[Extracted records]
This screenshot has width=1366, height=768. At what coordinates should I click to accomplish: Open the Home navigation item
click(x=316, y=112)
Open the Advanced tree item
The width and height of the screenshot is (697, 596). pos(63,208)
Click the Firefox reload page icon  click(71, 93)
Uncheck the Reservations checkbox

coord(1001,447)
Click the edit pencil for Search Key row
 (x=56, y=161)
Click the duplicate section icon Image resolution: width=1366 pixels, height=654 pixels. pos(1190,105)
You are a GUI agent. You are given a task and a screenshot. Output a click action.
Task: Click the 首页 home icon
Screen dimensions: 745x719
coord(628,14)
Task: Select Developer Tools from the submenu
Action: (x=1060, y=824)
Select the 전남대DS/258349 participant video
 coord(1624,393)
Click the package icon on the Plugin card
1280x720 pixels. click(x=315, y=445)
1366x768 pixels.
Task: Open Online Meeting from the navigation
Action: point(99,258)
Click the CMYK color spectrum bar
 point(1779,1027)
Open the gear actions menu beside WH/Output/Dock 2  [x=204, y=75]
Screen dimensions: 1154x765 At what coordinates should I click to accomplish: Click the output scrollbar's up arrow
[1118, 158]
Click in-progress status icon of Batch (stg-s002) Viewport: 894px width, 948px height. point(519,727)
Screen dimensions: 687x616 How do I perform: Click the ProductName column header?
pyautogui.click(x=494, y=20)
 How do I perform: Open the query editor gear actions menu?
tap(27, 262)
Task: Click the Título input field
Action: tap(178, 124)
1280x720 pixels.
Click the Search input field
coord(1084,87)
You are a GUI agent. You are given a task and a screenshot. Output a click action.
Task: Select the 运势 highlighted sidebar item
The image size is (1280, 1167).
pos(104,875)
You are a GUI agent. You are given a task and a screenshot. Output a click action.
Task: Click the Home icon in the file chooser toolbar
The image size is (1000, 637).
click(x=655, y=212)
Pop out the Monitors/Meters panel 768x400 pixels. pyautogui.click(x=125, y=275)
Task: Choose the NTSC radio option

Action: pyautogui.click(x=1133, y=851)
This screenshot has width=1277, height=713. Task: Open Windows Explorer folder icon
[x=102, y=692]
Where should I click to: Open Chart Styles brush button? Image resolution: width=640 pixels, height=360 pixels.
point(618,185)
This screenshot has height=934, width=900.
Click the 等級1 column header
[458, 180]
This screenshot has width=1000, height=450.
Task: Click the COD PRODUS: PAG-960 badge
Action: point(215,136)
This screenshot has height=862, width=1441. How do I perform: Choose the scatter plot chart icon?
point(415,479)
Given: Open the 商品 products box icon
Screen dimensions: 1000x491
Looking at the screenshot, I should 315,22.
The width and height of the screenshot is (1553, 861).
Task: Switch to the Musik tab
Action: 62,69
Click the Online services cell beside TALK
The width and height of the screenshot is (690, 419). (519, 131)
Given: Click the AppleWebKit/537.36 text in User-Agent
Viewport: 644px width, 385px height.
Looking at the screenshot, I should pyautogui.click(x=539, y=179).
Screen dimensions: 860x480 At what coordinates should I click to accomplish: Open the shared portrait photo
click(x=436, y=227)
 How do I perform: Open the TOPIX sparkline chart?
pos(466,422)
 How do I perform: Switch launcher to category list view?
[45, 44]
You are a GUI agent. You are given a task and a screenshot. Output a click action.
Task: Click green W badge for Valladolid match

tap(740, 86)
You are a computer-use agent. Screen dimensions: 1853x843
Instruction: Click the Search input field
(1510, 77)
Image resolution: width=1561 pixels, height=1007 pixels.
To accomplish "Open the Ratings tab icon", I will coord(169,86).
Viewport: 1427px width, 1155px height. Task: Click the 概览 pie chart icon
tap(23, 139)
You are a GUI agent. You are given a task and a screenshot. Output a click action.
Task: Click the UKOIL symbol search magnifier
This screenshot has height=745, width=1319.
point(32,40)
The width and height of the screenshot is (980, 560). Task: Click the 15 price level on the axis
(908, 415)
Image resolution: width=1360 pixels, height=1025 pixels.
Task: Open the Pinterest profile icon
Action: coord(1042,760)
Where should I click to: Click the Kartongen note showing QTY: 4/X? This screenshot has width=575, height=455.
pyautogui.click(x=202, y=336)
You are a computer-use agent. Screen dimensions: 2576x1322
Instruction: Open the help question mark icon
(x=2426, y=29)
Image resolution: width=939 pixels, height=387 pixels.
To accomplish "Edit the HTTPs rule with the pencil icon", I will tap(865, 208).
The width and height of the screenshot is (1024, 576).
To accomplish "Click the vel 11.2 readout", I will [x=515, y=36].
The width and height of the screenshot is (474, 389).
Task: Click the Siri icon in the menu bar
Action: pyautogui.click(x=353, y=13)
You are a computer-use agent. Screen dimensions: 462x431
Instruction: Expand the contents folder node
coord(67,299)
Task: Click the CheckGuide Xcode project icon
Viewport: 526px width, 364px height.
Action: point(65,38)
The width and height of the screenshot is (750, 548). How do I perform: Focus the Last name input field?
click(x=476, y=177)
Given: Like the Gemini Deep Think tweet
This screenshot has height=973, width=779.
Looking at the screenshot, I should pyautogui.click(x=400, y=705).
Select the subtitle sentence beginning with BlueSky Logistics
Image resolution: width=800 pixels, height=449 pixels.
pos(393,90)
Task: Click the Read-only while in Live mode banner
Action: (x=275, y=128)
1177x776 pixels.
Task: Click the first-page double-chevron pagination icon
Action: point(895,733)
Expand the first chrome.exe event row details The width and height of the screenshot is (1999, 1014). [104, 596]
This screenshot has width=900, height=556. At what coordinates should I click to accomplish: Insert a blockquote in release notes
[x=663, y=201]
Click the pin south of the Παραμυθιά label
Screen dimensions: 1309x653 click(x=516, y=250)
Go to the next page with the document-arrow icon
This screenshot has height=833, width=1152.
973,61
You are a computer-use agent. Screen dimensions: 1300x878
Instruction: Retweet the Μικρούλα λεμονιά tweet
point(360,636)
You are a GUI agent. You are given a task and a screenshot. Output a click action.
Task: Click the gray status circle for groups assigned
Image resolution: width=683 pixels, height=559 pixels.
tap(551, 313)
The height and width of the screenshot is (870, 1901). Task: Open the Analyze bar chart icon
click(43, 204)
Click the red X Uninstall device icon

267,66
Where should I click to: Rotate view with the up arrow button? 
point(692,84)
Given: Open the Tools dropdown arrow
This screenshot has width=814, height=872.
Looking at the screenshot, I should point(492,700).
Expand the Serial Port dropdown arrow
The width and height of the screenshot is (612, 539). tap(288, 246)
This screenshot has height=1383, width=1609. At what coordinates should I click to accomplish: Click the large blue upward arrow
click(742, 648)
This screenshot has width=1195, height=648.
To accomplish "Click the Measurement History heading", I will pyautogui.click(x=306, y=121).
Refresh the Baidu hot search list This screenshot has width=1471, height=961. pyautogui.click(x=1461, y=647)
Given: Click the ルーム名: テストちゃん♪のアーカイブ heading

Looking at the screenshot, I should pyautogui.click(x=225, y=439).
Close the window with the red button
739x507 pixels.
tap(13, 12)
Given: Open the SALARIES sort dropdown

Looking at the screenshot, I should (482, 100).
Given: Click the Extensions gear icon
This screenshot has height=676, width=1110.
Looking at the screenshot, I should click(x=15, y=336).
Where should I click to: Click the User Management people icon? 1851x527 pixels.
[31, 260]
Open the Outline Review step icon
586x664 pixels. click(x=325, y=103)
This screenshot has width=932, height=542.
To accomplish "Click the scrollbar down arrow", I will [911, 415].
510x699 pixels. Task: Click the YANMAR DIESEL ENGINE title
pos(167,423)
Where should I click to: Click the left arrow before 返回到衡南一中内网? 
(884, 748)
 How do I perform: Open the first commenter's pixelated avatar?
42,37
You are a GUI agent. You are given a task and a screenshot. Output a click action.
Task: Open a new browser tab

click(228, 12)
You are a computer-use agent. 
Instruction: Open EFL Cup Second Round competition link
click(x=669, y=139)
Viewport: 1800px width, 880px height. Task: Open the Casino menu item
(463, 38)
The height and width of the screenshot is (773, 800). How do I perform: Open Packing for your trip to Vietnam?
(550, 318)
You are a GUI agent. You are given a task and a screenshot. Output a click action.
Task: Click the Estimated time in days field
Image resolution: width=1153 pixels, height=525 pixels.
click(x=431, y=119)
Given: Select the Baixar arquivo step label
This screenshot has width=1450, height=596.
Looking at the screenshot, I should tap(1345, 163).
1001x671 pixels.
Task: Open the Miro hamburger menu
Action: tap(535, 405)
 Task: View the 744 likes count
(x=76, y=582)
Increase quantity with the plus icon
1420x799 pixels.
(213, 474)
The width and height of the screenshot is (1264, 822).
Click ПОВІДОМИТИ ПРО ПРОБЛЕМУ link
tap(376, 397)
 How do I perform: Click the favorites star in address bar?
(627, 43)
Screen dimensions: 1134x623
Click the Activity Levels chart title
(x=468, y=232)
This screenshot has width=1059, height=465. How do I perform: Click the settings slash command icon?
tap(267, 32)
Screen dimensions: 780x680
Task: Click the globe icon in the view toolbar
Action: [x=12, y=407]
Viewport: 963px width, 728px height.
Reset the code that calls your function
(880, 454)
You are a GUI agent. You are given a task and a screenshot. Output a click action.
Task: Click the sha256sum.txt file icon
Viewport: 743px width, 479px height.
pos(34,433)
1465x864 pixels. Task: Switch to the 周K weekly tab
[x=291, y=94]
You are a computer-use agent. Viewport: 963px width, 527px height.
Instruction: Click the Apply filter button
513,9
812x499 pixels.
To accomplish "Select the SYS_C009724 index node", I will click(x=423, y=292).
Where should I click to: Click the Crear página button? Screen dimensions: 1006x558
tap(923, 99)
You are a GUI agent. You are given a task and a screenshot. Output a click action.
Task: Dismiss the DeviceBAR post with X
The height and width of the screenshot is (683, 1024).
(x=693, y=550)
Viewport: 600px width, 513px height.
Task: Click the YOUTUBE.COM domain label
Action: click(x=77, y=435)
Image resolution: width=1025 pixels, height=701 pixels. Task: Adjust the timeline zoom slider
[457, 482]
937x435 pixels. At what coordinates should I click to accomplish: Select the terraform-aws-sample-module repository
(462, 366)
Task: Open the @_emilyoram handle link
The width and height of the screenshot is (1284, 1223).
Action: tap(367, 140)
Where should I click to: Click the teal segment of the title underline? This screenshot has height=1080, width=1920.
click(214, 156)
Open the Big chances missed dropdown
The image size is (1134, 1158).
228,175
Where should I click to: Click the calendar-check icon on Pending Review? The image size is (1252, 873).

- **DESCRIPTION OF THE TASK**:
Repeat the lines from the first one in the records through the line containing "Click in-progress status", exactly as written, and nothing else.

- **ANSWER TO THIS PROBLEM**:
This screenshot has width=1366, height=768. At what coordinates should I click to accomplish: Open the Home navigation item
click(x=316, y=112)
Open the Advanced tree item
The width and height of the screenshot is (697, 596). pos(63,208)
Click the Firefox reload page icon  click(71, 93)
Uncheck the Reservations checkbox

coord(1001,447)
Click the edit pencil for Search Key row
 (x=56, y=161)
Click the duplicate section icon Image resolution: width=1366 pixels, height=654 pixels. pos(1190,105)
You are a GUI agent. You are given a task and a screenshot. Output a click action.
Task: Click the 首页 home icon
Screen dimensions: 745x719
coord(628,14)
Task: Select Developer Tools from the submenu
Action: (x=1060, y=824)
Select the 전남대DS/258349 participant video
 coord(1624,393)
Click the package icon on the Plugin card
1280x720 pixels. click(x=315, y=445)
1366x768 pixels.
Task: Open Online Meeting from the navigation
Action: point(99,258)
Click the CMYK color spectrum bar
 point(1779,1027)
Open the gear actions menu beside WH/Output/Dock 2  [x=204, y=75]
Screen dimensions: 1154x765 At what coordinates should I click to accomplish: Click the output scrollbar's up arrow
[1118, 158]
Click in-progress status icon of Batch (stg-s002) Viewport: 894px width, 948px height. point(519,727)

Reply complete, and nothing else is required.